Les chercheurs ont modélisé la répartition saisonnière d’un petit oiseau de mer, le starique de Cassin, en fonction de la répartition des microplastiques dans l’océan. Le starique de Cassin est un oiseau de mer commun dans le Pacifique Nord et caractéristique de cette région. Comme environ 75 % de la population mondiale de stariques de Cassin niche sur les îles de la Colombie-Britannique, la conservation de cette espèce repose en grande partie sur le Canada. La plus grande colonie de reproduction connue au monde de cette espèce est située sur l’île Triangle, au large de l’extrémité nord-ouest de l’île de Vancouver, au sein de la réserve nationale de faune en milieu marin des Îles-Scott. Les stariques de Cassin semblent particulièrement susceptibles d’être exposés aux microplastiques, car ils se nourrissent de zooplanctons, dont la taille est similaire à celle des microplastiques. Selon les prévisions des modèles de répartition, les stariques sont plus susceptibles d’être exposés aux microplastiques à l’automne et en hiver qu’au printemps et en été, probablement parce qu’ils se nourrissent plus près de la côte, où les courants marins concentrent les microplastiques à ces périodes de l’année.

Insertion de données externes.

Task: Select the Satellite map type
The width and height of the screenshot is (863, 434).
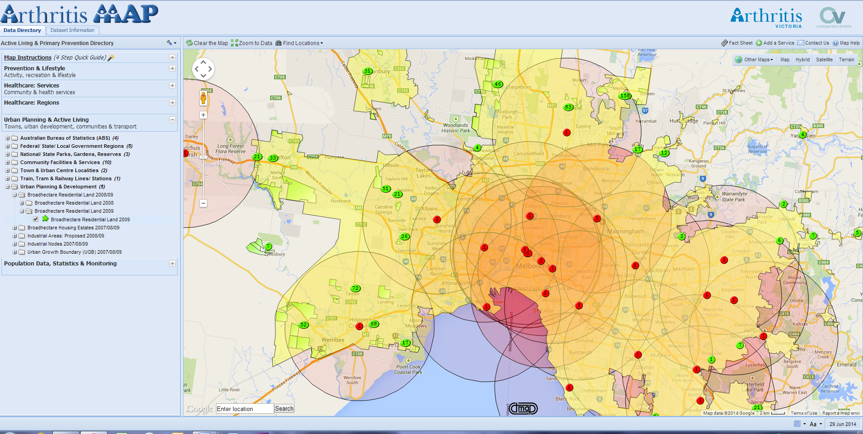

La rareté de la nourriture en hiver peut accroître l’exposition aux microplastiques, car les oiseaux affamés ingèrent accidentellement des particules en les confondant avec de la nourriture.

Les données existantes recueillies sur le terrain montrent une tendance similaire. Peu de microplastiques ont été observés dans la nourriture que les stariques donnent à leurs oisillons au sein de la colonie de reproduction au printemps et en été. Par contre, les données montrent une présence beaucoup plus fréquente de plastiques dans les estomacs des oiseaux qui sont morts à l’automne et en hiver. Par exemple, durant une période d’eaux exceptionnellement chaudes dans l’océan Pacifique à l’automne et à l’hiver 2014-2015, des dizaines de milliers de stariques de Cassin sont morts. Il a été déterminé que ces oiseaux souffraient de malnutrition et qu’ils avaient ingéré une grande quantité de microplastiques. « Nous avons été en mesure de confirmer ce que nous soupçonnions déjà : les stariques de Cassin ingèrent probablement plus de plastiques durant les mois d’hiver, lorsque leur exposition est plus grande, et surtout lorsque la nourriture se fait plus rare », affirme Mark Hipfner (Ph. D.), un chercheur à ECCC qui a collaboré au projet. « Durant cet hiver, les oiseaux se sont alimentés de zooplanctons d’eau chaude qui fournissent un faible apport nutritif, et il est donc possible qu’ils aient ingéré plus de plastiques en tentant de compenser ce déficit nutritionnel. »

Selon monsieur Hipfner, cet article souligne la nécessité de continuer d’étudier l’écologie des oiseaux de mer et des autres organismes marins afin de comprendre les répercussions de la modification des écosystèmes océaniques provoquée par les changements climatiques ou la pollution sur les chaînes alimentaires marines.


O’Hara, P.D., S. Avery-Gomm, J. Wood, V. Bowes, L. Wilson, K.H. Morgan, W.S. Boyd, J.M. Hipfner, J.-P. Desforges, D.F. Bertram, C. Hannah et P.S. Ross. « Seasonal variability in vulnerability for Cassin's auklets (Ptychoramphus aleuticus) exposed to microplastic pollution in the Canadian Pacific region », Science of the Total Environment, volume 649, pages 50 à 60.